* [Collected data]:
========================
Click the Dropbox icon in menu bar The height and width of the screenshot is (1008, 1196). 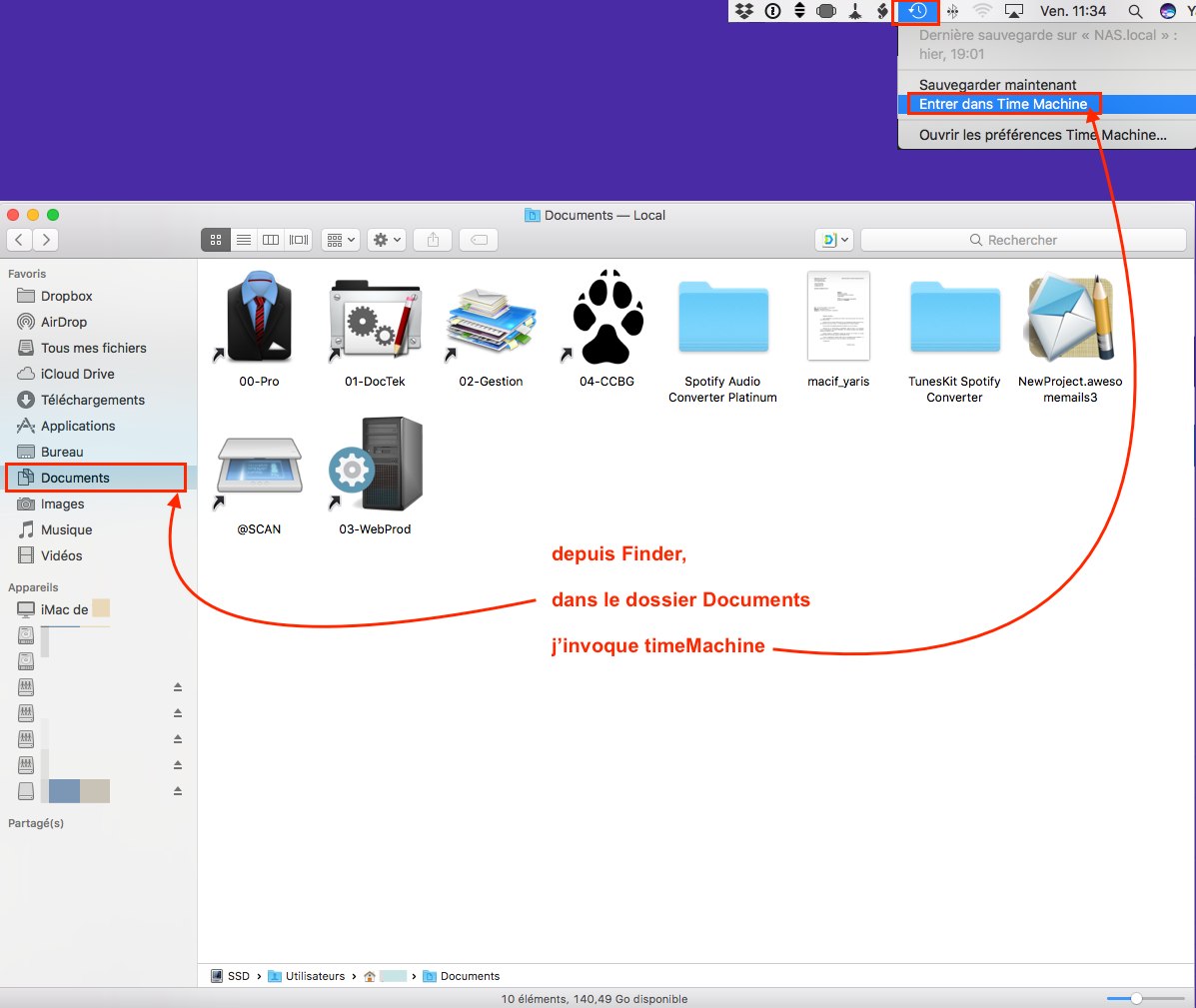tap(744, 11)
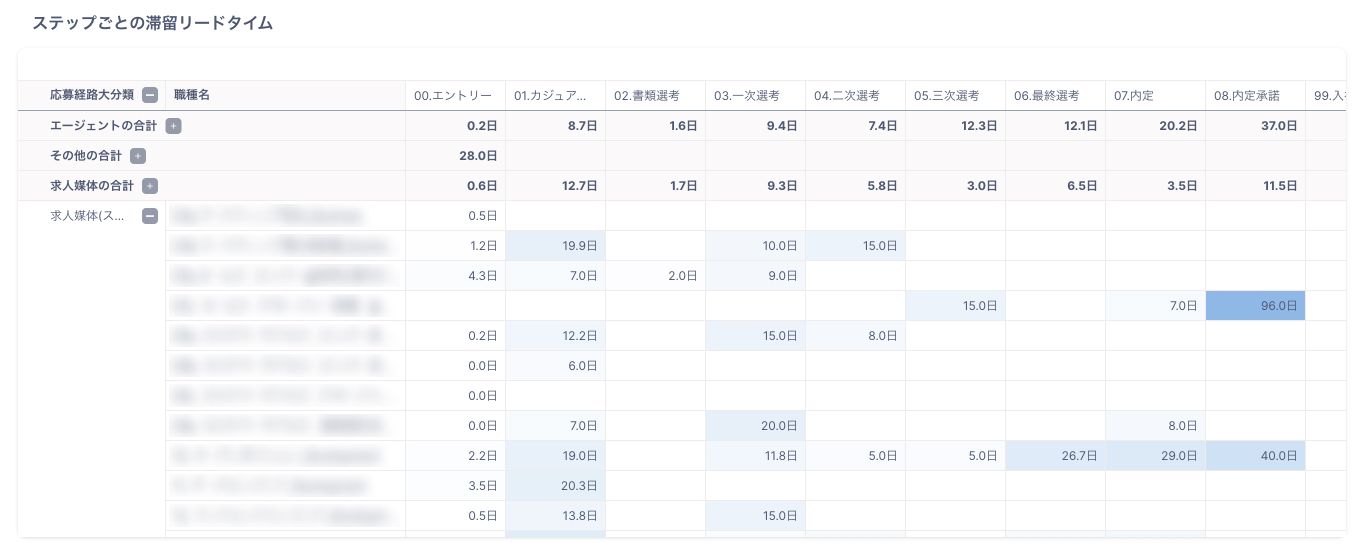Click the 職種名 column header
This screenshot has height=543, width=1364.
click(191, 96)
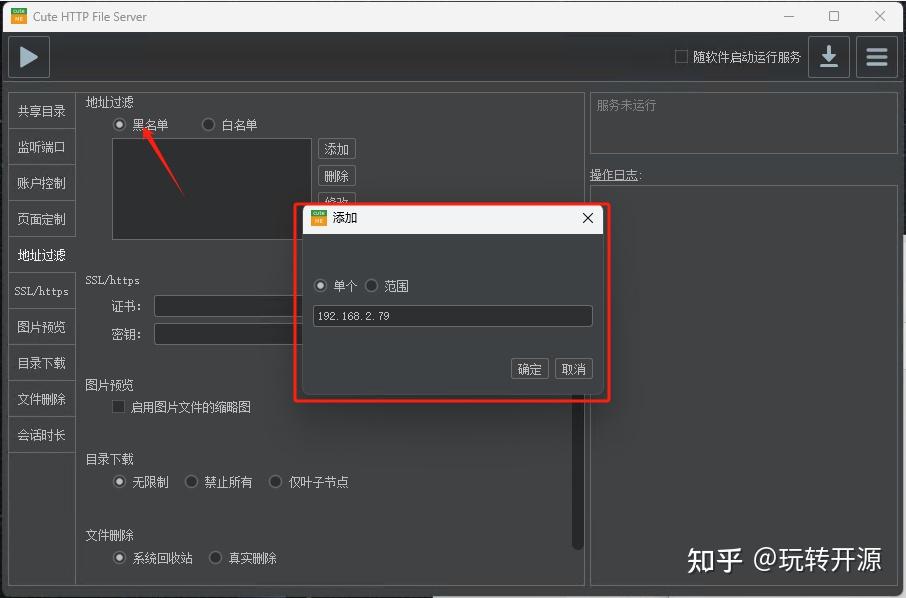This screenshot has height=598, width=906.
Task: Click the CuteHFS icon in the 添加 dialog title
Action: [x=318, y=217]
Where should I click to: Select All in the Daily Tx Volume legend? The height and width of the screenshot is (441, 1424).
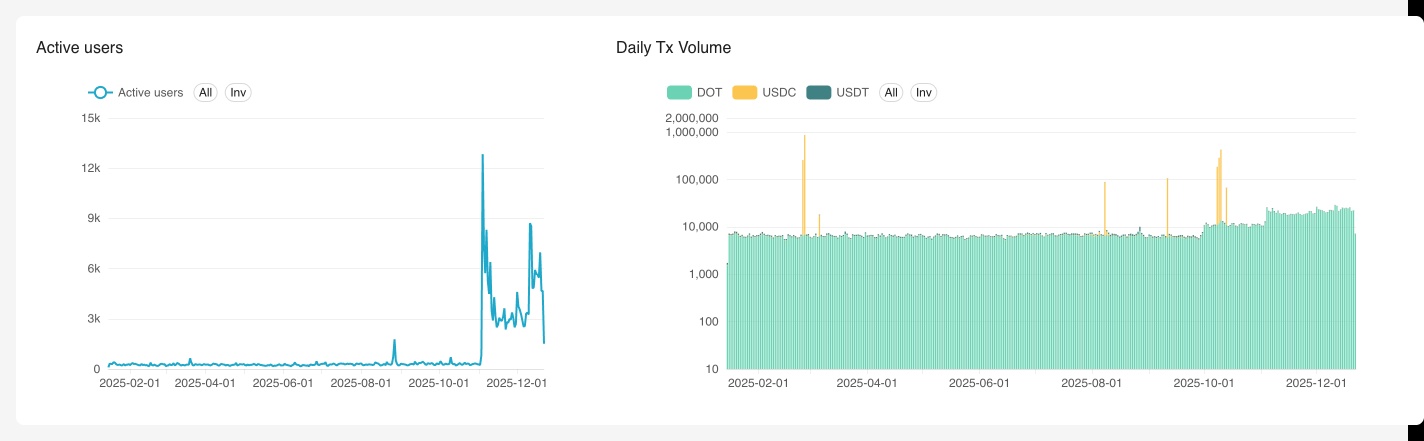[x=891, y=93]
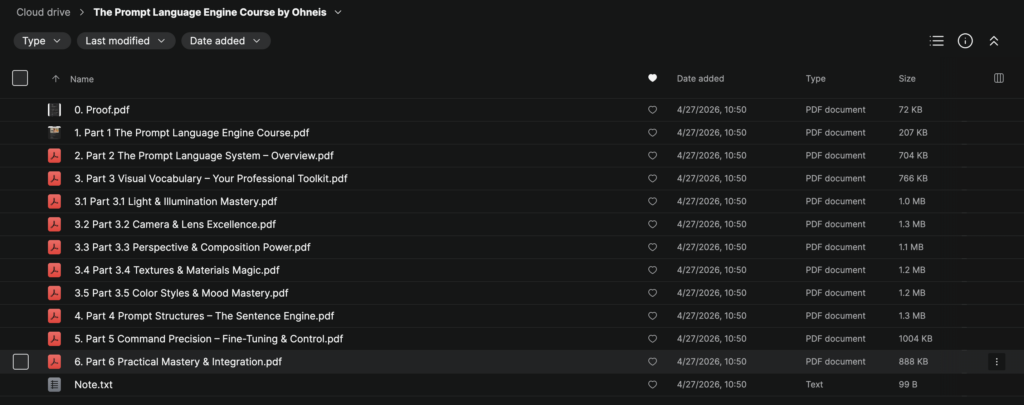Viewport: 1024px width, 405px height.
Task: Open the Date added filter dropdown
Action: (x=226, y=40)
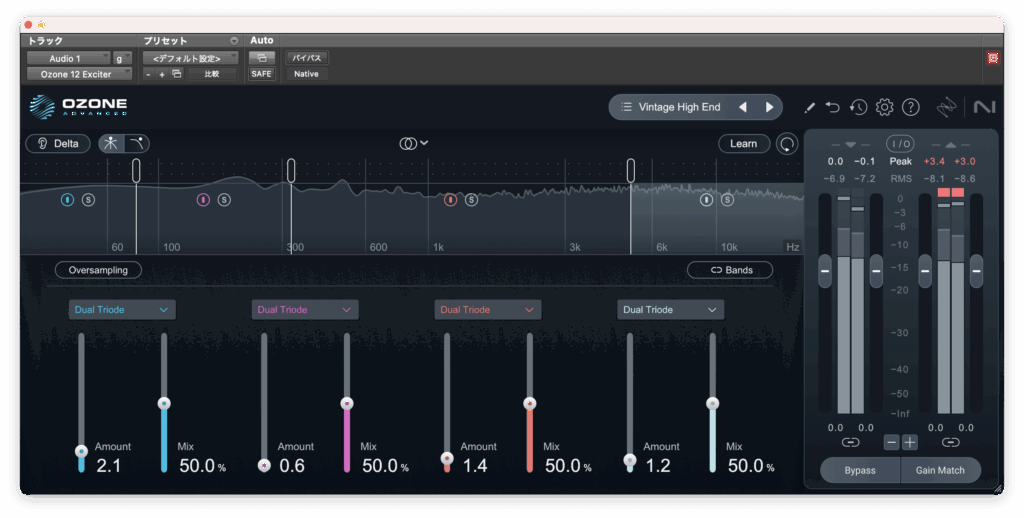
Task: Click the undo history clock icon
Action: pyautogui.click(x=859, y=107)
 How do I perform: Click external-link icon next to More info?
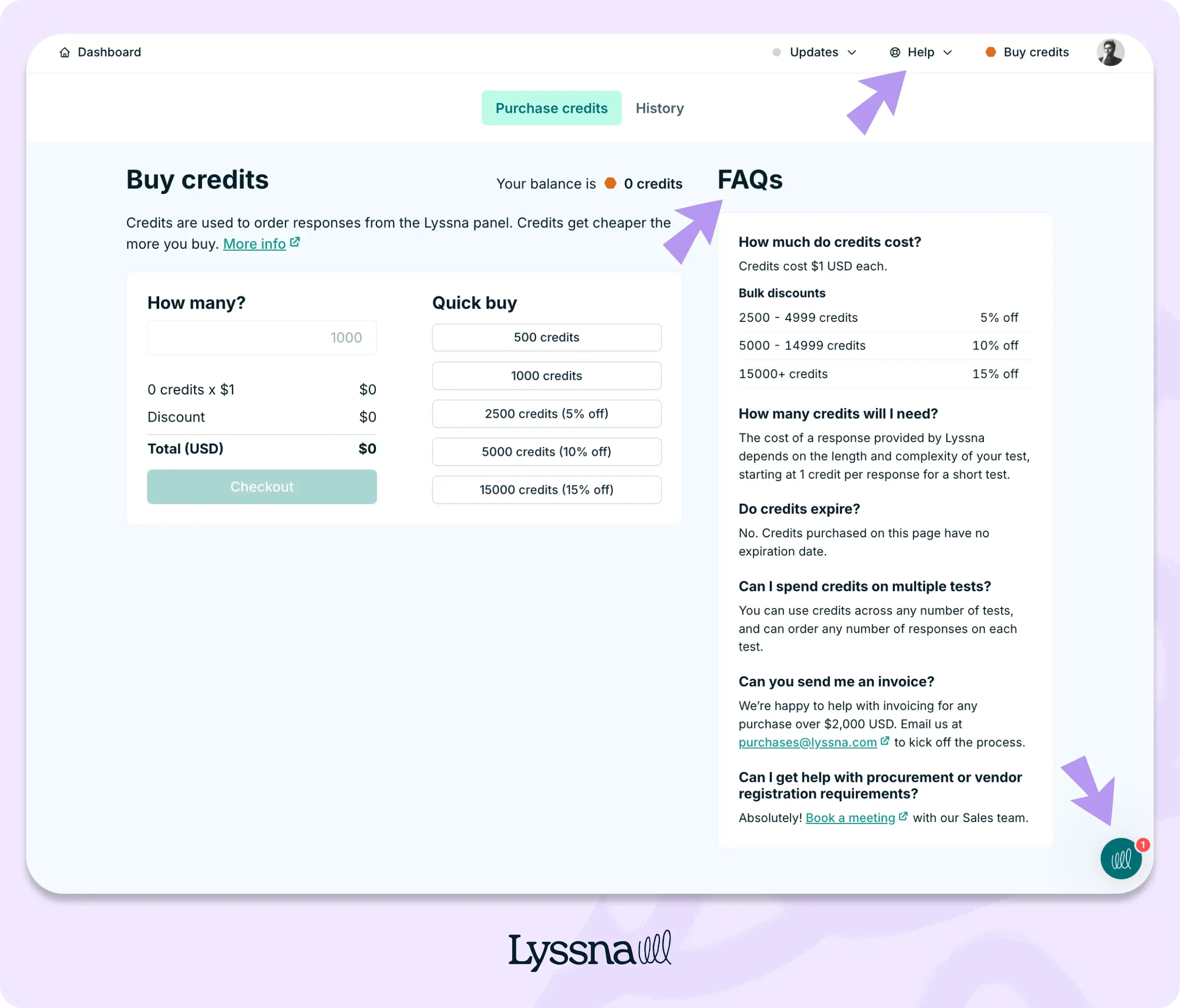click(295, 242)
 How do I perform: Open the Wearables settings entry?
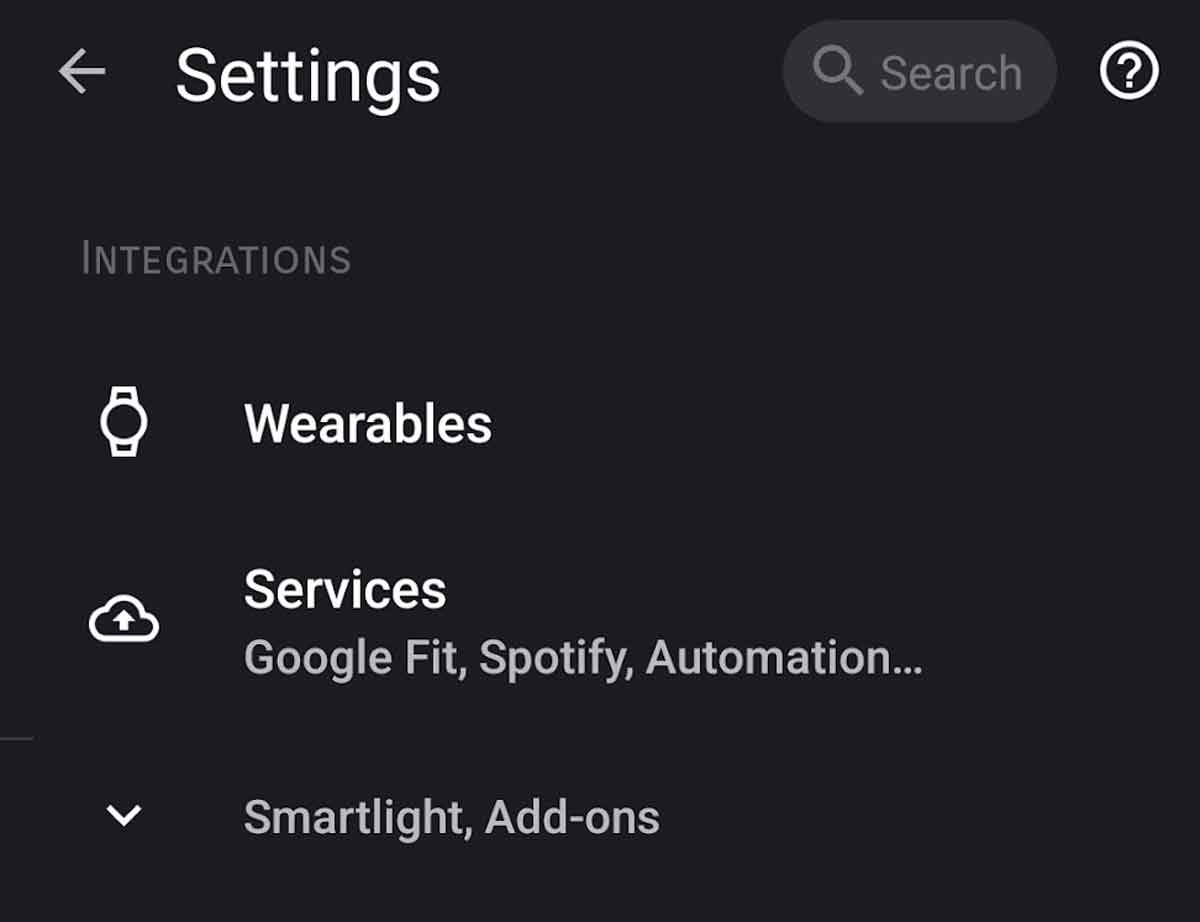coord(368,421)
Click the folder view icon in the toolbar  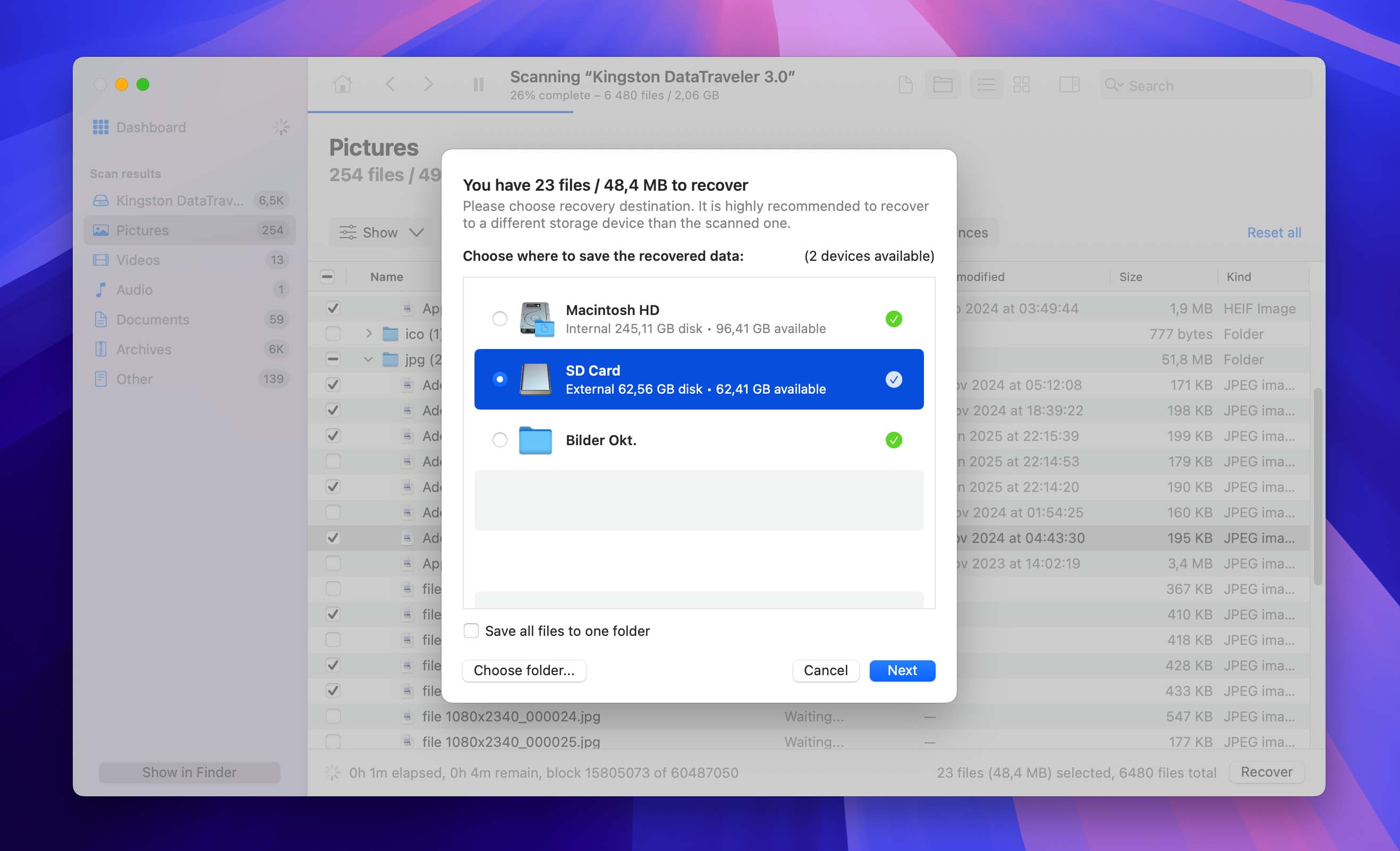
========================
* [WHAT NEEDS TO BE DONE]: What is needed is a word-for-word repeat of every line from the line with "How do I perform: Click" to the end of the entries above; leave out the pictures.

* [TASK ANSWER]:
 How do I perform: Click external-link icon next to More info?
click(295, 242)
 How do I perform: Open the Wearables settings entry?
coord(368,421)
Click the folder view icon in the toolbar  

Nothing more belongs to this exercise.